Your instructions:
Can you lay out every line of the material below as a Markdown table with two columns, Row for the row number and Line for the text, skipping blank lines?
——————————
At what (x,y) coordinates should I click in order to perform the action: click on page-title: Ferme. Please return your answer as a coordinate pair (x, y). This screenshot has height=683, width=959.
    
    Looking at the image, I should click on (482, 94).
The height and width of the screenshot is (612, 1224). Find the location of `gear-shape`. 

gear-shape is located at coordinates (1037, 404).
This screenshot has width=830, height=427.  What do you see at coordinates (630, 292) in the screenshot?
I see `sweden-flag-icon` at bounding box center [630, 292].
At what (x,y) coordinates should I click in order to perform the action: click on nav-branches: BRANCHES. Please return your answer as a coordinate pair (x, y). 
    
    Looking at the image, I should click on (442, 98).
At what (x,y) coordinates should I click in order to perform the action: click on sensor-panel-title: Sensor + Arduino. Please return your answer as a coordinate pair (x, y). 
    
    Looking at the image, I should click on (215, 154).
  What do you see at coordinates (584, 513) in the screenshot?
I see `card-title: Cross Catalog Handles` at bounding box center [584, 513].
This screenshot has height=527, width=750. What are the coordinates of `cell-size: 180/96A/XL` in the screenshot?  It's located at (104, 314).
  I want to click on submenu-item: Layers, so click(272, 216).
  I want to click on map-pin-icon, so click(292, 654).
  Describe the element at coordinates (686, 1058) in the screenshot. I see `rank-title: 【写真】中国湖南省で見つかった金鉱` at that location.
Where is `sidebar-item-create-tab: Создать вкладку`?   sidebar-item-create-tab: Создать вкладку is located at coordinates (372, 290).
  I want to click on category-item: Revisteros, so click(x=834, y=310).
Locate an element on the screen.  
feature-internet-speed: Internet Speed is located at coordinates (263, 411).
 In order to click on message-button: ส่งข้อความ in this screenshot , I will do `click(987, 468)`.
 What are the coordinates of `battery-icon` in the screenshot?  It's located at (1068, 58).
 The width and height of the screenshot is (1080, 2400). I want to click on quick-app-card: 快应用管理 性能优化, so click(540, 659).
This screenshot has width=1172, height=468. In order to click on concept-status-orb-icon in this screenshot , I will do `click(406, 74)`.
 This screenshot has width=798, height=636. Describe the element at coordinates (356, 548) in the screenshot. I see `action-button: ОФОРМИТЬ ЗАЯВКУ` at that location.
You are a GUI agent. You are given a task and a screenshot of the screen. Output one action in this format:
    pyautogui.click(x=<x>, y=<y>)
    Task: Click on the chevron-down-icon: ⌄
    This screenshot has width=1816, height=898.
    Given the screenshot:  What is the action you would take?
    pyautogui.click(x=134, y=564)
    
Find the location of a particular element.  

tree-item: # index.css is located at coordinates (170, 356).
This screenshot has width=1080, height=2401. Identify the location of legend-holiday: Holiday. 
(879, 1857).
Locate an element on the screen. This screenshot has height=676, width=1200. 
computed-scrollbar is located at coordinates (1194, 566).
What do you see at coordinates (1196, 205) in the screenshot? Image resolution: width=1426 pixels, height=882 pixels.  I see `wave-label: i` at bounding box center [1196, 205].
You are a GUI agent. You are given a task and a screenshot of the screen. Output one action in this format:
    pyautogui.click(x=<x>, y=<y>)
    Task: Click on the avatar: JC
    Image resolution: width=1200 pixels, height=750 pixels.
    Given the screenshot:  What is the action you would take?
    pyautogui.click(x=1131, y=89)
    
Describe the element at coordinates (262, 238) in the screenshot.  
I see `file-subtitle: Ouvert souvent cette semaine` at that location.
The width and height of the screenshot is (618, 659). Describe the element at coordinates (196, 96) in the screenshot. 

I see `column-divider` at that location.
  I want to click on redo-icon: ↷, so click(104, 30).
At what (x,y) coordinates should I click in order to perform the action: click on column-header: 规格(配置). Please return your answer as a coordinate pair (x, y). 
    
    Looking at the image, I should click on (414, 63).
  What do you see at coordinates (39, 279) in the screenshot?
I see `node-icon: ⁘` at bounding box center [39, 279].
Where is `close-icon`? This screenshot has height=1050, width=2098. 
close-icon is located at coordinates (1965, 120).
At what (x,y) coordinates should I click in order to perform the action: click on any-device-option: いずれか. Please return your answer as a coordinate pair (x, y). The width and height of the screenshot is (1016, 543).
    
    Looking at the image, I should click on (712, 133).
——————————
Exercise response:
| Row | Line |
|---|---|
| 1 | At what (x,y) coordinates should I click in order to perform the action: click on page-title: Ferme. Please return your answer as a coordinate pair (x, y). This screenshot has height=683, width=959. |
| 2 |     Looking at the image, I should click on (482, 94). |
| 3 | The height and width of the screenshot is (612, 1224). Find the location of `gear-shape`.  |
| 4 | gear-shape is located at coordinates (1037, 404). |
| 5 | This screenshot has width=830, height=427.  What do you see at coordinates (630, 292) in the screenshot? |
| 6 | I see `sweden-flag-icon` at bounding box center [630, 292]. |
| 7 | At what (x,y) coordinates should I click in order to perform the action: click on nav-branches: BRANCHES. Please return your answer as a coordinate pair (x, y).  |
| 8 |     Looking at the image, I should click on (442, 98). |
| 9 | At what (x,y) coordinates should I click in order to perform the action: click on sensor-panel-title: Sensor + Arduino. Please return your answer as a coordinate pair (x, y).  |
| 10 |     Looking at the image, I should click on (215, 154). |
| 11 |   What do you see at coordinates (584, 513) in the screenshot? |
| 12 | I see `card-title: Cross Catalog Handles` at bounding box center [584, 513]. |
| 13 | This screenshot has height=527, width=750. What are the coordinates of `cell-size: 180/96A/XL` in the screenshot?  It's located at (104, 314). |
| 14 |   I want to click on submenu-item: Layers, so click(272, 216). |
| 15 |   I want to click on map-pin-icon, so click(292, 654). |
| 16 |   Describe the element at coordinates (686, 1058) in the screenshot. I see `rank-title: 【写真】中国湖南省で見つかった金鉱` at that location. |
| 17 | Where is `sidebar-item-create-tab: Создать вкладку`?   sidebar-item-create-tab: Создать вкладку is located at coordinates (372, 290). |
| 18 |   I want to click on category-item: Revisteros, so click(x=834, y=310). |
| 19 | Locate an element on the screen.   |
| 20 | feature-internet-speed: Internet Speed is located at coordinates (263, 411). |
| 21 |  In order to click on message-button: ส่งข้อความ in this screenshot , I will do `click(987, 468)`. |
| 22 |  What are the coordinates of `battery-icon` in the screenshot?  It's located at (1068, 58). |
| 23 |  The width and height of the screenshot is (1080, 2400). I want to click on quick-app-card: 快应用管理 性能优化, so click(540, 659). |
| 24 | This screenshot has width=1172, height=468. In order to click on concept-status-orb-icon in this screenshot , I will do `click(406, 74)`. |
| 25 |  This screenshot has width=798, height=636. Describe the element at coordinates (356, 548) in the screenshot. I see `action-button: ОФОРМИТЬ ЗАЯВКУ` at that location. |
| 26 | You are a GUI agent. You are given a task and a screenshot of the screen. Output one action in this format: |
| 27 |     pyautogui.click(x=<x>, y=<y>) |
| 28 |     Task: Click on the chevron-down-icon: ⌄ |
| 29 |     This screenshot has width=1816, height=898. |
| 30 |     Given the screenshot:  What is the action you would take? |
| 31 |     pyautogui.click(x=134, y=564) |
| 32 | Find the location of a particular element.   |
| 33 | tree-item: # index.css is located at coordinates (170, 356). |
| 34 | This screenshot has width=1080, height=2401. Identify the location of legend-holiday: Holiday.  |
| 35 | (879, 1857). |
| 36 | Locate an element on the screen. This screenshot has height=676, width=1200.  |
| 37 | computed-scrollbar is located at coordinates (1194, 566). |
| 38 | What do you see at coordinates (1196, 205) in the screenshot? Image resolution: width=1426 pixels, height=882 pixels.  I see `wave-label: i` at bounding box center [1196, 205]. |
| 39 | You are a GUI agent. You are given a task and a screenshot of the screen. Output one action in this format: |
| 40 |     pyautogui.click(x=<x>, y=<y>) |
| 41 |     Task: Click on the avatar: JC |
| 42 |     Image resolution: width=1200 pixels, height=750 pixels. |
| 43 |     Given the screenshot:  What is the action you would take? |
| 44 |     pyautogui.click(x=1131, y=89) |
| 45 | Describe the element at coordinates (262, 238) in the screenshot.   |
| 46 | I see `file-subtitle: Ouvert souvent cette semaine` at that location. |
| 47 | The width and height of the screenshot is (618, 659). Describe the element at coordinates (196, 96) in the screenshot.  |
| 48 | I see `column-divider` at that location. |
| 49 |   I want to click on redo-icon: ↷, so click(104, 30). |
| 50 | At what (x,y) coordinates should I click in order to perform the action: click on column-header: 规格(配置). Please return your answer as a coordinate pair (x, y).  |
| 51 |     Looking at the image, I should click on (414, 63). |
| 52 |   What do you see at coordinates (39, 279) in the screenshot? |
| 53 | I see `node-icon: ⁘` at bounding box center [39, 279]. |
| 54 | Where is `close-icon`? This screenshot has height=1050, width=2098.  |
| 55 | close-icon is located at coordinates (1965, 120). |
| 56 | At what (x,y) coordinates should I click in order to perform the action: click on any-device-option: いずれか. Please return your answer as a coordinate pair (x, y). The width and height of the screenshot is (1016, 543). |
| 57 |     Looking at the image, I should click on (712, 133). |